I have looked for solutions but I have mostly found results regarding only current and past time comparison which is not what I need.
I have a query that bins _time by 24h spans over the previous 7 days. and calculates a numeric value associated with those time spans. What I need is to compare each day's values to the entire week's and find any time period (so 48h) where the number jumped significantly.
An example of something similar to my my code:
index=sandwiches saved_search_name="yum" earliest=-7d
| bin span=24h _time
| search sandwich_type="PB&J"
| stats count by total_bread_type _time
| stats sum(total_bread_type) as bread by _time
| eval bread = round(bread / 10000, 2)
currently the results are like this:
_time | bread |
2021-12-22 18:00 | 22 |
2021-12-23 18:00 | 23 |
2021-12-24 18:00 | 21 |
2021-12-25 18:00 | 47 |
2021-12-26 18:00 | 48 |
2021-12-27 18:00 | 46 |
2021-12-28 18:00 | 47 |
Basically I am looking to compare the 'bread' values by _time and figure out if/where there is a jump of 10 or more and return that data.
Any insight would be appreciated. Thanks!
Try this. The streamstats command takes the difference between adjacent results then we filter for a jump of more than 10.
index=sandwiches saved_search_name="yum" earliest=-7d
| bin span=24h _time
| search sandwich_type="PB&J"
| stats count by total_bread_type _time
| stats sum(total_bread_type) as bread by _time
| eval bread = round(bread / 10000, 2)
| streamstats window=2 range(bread) as diff
| where diff > 10
Try this. The streamstats command takes the difference between adjacent results then we filter for a jump of more than 10.
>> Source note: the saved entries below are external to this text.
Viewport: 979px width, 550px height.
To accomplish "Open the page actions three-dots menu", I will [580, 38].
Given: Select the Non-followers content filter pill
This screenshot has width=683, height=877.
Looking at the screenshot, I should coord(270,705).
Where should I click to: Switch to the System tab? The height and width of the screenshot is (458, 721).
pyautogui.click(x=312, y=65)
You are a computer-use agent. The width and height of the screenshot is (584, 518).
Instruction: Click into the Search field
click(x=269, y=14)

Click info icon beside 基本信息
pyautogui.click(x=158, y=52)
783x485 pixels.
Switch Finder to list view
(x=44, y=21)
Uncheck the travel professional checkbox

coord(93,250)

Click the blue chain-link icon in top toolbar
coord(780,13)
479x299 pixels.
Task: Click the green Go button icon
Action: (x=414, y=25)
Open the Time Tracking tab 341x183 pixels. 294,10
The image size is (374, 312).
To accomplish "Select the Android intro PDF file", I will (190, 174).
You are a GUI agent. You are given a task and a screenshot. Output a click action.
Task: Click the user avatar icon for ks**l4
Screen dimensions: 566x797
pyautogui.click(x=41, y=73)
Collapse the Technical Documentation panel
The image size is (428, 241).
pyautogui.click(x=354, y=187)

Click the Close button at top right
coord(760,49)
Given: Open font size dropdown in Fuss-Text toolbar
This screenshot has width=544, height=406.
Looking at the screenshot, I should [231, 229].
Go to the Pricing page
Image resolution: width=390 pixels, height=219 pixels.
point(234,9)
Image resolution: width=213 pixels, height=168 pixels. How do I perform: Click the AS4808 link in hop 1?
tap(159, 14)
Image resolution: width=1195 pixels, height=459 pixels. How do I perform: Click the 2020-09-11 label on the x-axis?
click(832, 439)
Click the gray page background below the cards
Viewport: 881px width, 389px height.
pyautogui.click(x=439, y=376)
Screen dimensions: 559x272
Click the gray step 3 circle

index=sandwiches saved_search_name="yum" earliest=-7d
| bin span=24h _time
| search sandwich_type="PB&J"
| stats count by total_bread_type _time
| stats sum(total_bread_type) as bread by _time
| eval bread = round(bread / 10000, 2)
| streamstats window=2 range(bread) as diff
| where diff > 10
That did the trick! Thank you so much Rich.